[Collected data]
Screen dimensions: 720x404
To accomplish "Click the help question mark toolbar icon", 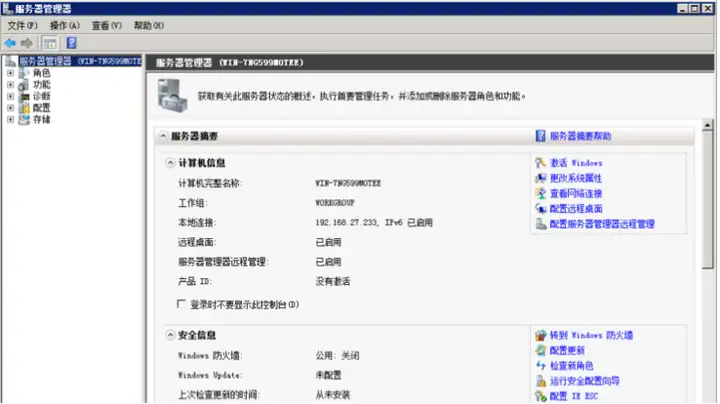I will click(71, 43).
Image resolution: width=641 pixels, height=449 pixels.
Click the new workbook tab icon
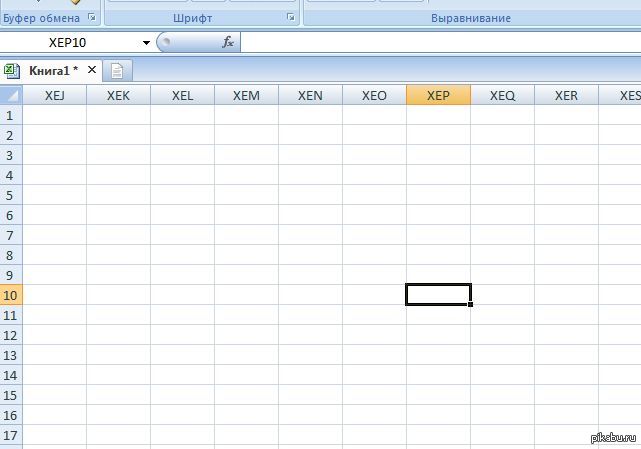pyautogui.click(x=118, y=71)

◆ Exercise objective:
No pictures go in the copy. Retype exactly the lines from the one with "Image resolution: width=641" through the last line of the entries above, both included, and nothing more.

◆ Problem solution:
Image resolution: width=641 pixels, height=449 pixels.
Click the new workbook tab icon
pyautogui.click(x=118, y=71)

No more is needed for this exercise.